Ici, la législation aurait son mot à dire. Le conseil municipal de Londres a édicté toute sorte d’arrêtés visant les lodging-houses, mais jamais en faveur des pensionnaires. Le conseil municipal de Londres a pris soin d’interdire la boisson, les bagarres, le jeu, etc., mais aucune disposition ne stipule que les lits offerts par l’établissement doivent être confortables. Ce serait pourtant une disposition très facile à faire respecter – infiniment plus en tout cas que celles prohibant le jeu et les paris. Les tenanciers de lodging-houses devraient être tenus de fournir des draps convenables et des couvertures en quantité suffisantes, de meilleurs matelas et surtout de diviser les dortoirs en boxes individuels. Peu importe les dimensions de ces boxes ; ce qui compte, c’est qu’on puisse être seul quand on dort. Ces quelques simples mesures, pour peu qu’on veille à leur stricte application, amélioreraient considérablement les choses. Il n’est pas impossible de faire d’un lodging-house un lieu à peu près habitable en conservant les tarifs usuels. Au lodging-house municipal de Croydon, où l’on ne paie que neuf pence la nuit, on trouve des boxes, de bons lits, des chaises (luxe rarissime dans ce type d’établissement) et des cuisines situées au-dessus du niveau du sol, au lieu d’être enterrées. Il n’y a aucune raison pour que tout lodging-house à neuf pence ne puisse proposer ce minimum de commodités.

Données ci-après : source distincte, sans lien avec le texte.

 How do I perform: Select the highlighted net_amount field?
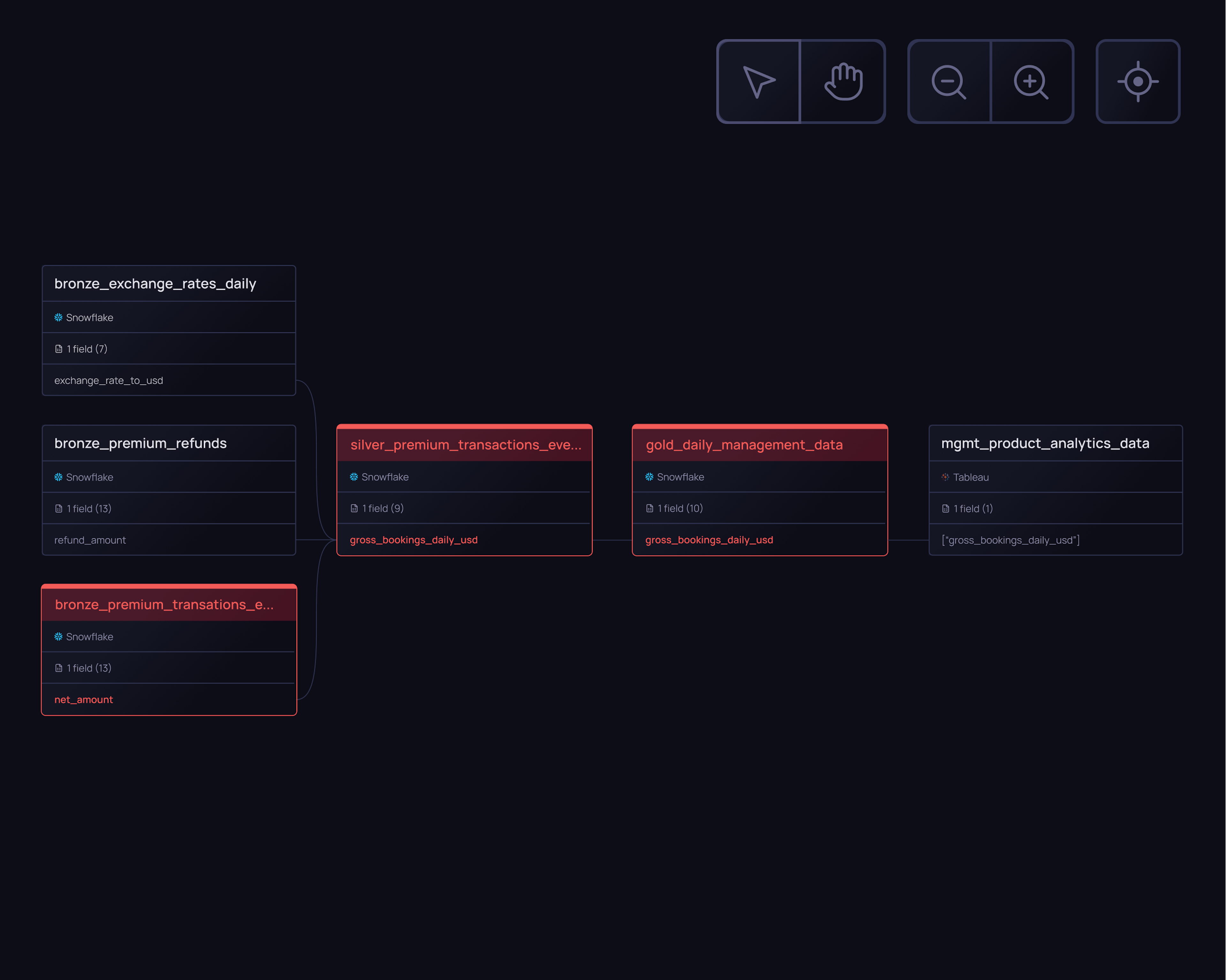pos(84,700)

Naturellement, on assisterait à une levée de boucliers de la part des propriétaires, car le commerce auquel ils se livrent actuellement est éminemment lucratif ; chaque établissement rapporte une moyenne de cinq à dix livres par nuit, sans grands risques (le crédit étant strictement interdit), et si l’on excepte le loyer, les débours sont des plus réduits. Toute amélioration se traduirait par une diminution du nombre des occupants, et donc par un moindre bénéfice. Pourtant, l’excellent lodging-house de Croydon donne l’exemple de ce à quoi on peut prétendre pour neuf pence. Quelques lois judicieusement rédigées suffiraient pour que cet exemple se généralise. Si l’administration tient à s’occuper de ce qui se passe dans les lodging-houses, elle ferait mieux de commencer par améliorer leur confort, plutôt que d’édicter de stupides règlements qu’aucun client d’hôtel ne tolérerait.